General overview of the 1993 events at Mount Carmel

Matthew D. Wittmer
Last updated March 2016

Six miles east of central Waco, Texas lies 77 acres of land that is owned by the General Association of the Branch Davidian Seventh-day Adventists. I refer to this land on this webpage as the “Mount Carmel” property because that is what the residents of that land have called it for years. On that land, there have been several buildings constructed since 1957 or possibly even 1945. The property is also referenced as ‘New Mount Carmel’ because the original Waco Davidian’s property (under Victor Houteff’s leadership) was in south central Waco city proper from 1930 to the mid 1950s. That property, no is often called ‘old Mount Carmel.’ Streets and only a few buildings remain there from that original Davidian establishment in the 1930s.

Those who built and lived in the residential complex in 1990 at New Mount Carmel with David Koresh became the focus of worldwide attention in 1993 when they were raided by the Bureau of Alcohol, Tobacco and Firearms (ATF or BATF) on February 28th. The ATF is an agency in the Treasury Department.

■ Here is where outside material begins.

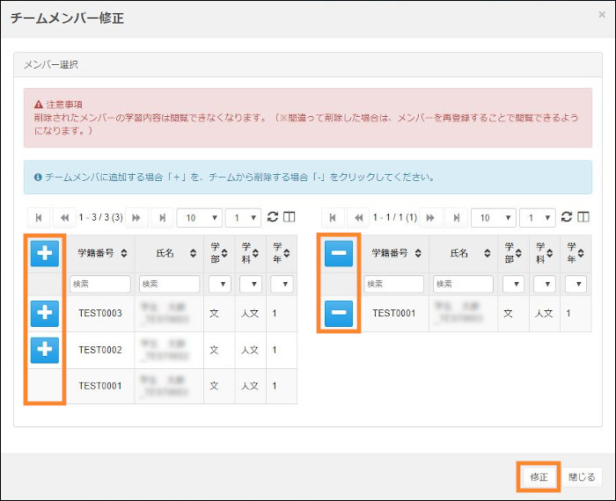Screen dimensions: 616x501
Task: Close the チームメンバー修正 dialog with the X
Action: click(x=602, y=15)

The February 28th, 1993 raid (later determined by many sources to have been conducted for publicity to gain positive press coverage for the ATF for the then upcoming budget appropriation hearings that then threatened to cut funding for the ATF) utilized significant gunfire from ATF agents that was directed straight into the building. The gunfire resulted in the killing of several Mount Carmel residents that morning. Four ATF agents were also killed from gunfire that day. A few Mount Carmel residents testified they fired back at ATF agents that morning in self-defense to protect themselves from the excessive gunfire and explosives from the ATF. It was later determined at the criminal jury trial in San Antonio jury that the ATF agents in this raid had used excessive force in the raid.

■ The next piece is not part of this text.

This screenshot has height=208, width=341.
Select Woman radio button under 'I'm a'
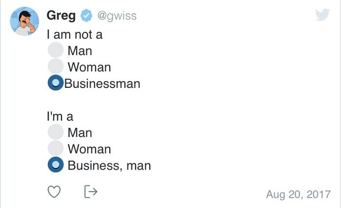pos(56,148)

After this initial ATF raid, the FBI positioned themselves as negotiators and law enforcement on the Mount Carmel property. The FBI blocked off public access to the property and coordinated with various other law and military agencies during the siege. Many residents inside exited the residence. Other residents refused to leave Mount Carmel for a variety of reasons. A primary reason community members remained inside was that they did not trust the FBI and the situation in general due to conflicting actions and information being reported by various media and government agencies. Heavily biased pro-government media coverage claimed residents had murdered or ambushed the ATF agents the morning of the raid. The FBI’s tactical Hostage Rescue Team unit would also do things tactically on the property in opposition to the negotiator agreements with the residents inside, causing distrust. The community also faced the threat of loosing their property if they left their building then, as a lengthy trial meant moving off the property and moving off the property would have broken residential agreement the group committed to in 1988 (see Chart A on this website, end note c43) that they would occupy the property for five consecutive years. On April 19th, 1993 American armored personnel carriers demolished major sections of the building at Mount Carmel with residents inside. The building caught fire around noon that day and burnt completely to the ground. The remains of over 79 residents were recovered from the site, which included over twenty children. The FBI justified their tank demolition, as well as their simultaneous gassing of the people inside (both actions jeopardized the lives of children and infants inside) as a tactical decision to force the parents inside into removing their children from those dangers that the destruction and gas presented. Instead, the people congregated and held their ground.

While the government’s official ruling since the day of the fire has been that the residents of Mount Carmel set the final fire in an act of mass suicide, the eleven Mount Carmel survivors that were accused of murder and conspiracy to murder federal agents were each found not guilty in the 1994 San Antonio criminal jury trial. Judge Walter Smith changed the jury’s findings on a technicality after the jury’s finding though; Smith commuted the jury’s not guilty verdicts to guilty for seven of the eleven defendants who were found guilty of a smaller weapons charge. The jury expressed outrage as this resulted in forty year to life sentences for survivors who the jury believed and had found not guilty of the crime of murder or conspiracy to commit murder of federal agents.

A significant degree of the public conscious continues to be grossly misinformed of the complexity of these events. There was the initial ATF raid, the events during the siege, the criminal trial details, the civil trial information, the re-examination of the case by Special Counsel in 2000, as well as the history of Davidian and Branch Davidian movements on the Mount Carmel property – many times all of these issues are lumped into one, summary of mass suicide. This is largely because widespread awareness about the group’s theology, history, and the survivors’ perspectives have not been made as equally accessible for public consumption or saturation as has the government’s perspective of this group during and following the siege. The government perspective has also been fanned by mainstream media sources ever since as well, further slanting public understanding. The FBI perspective of the siege continues to dominate the documented coverage since that time. In the effort to encapsulate the events and aftermath, press coverage and documentaries frequently oversimplify the case. This simplification often cradled the notion that the people inside Mount Carmel were a strange religious and abusive cult. I created this web page to help provide information about this community from a less sensational point of view to share information about what I have observed and found about the survivors and property over the years.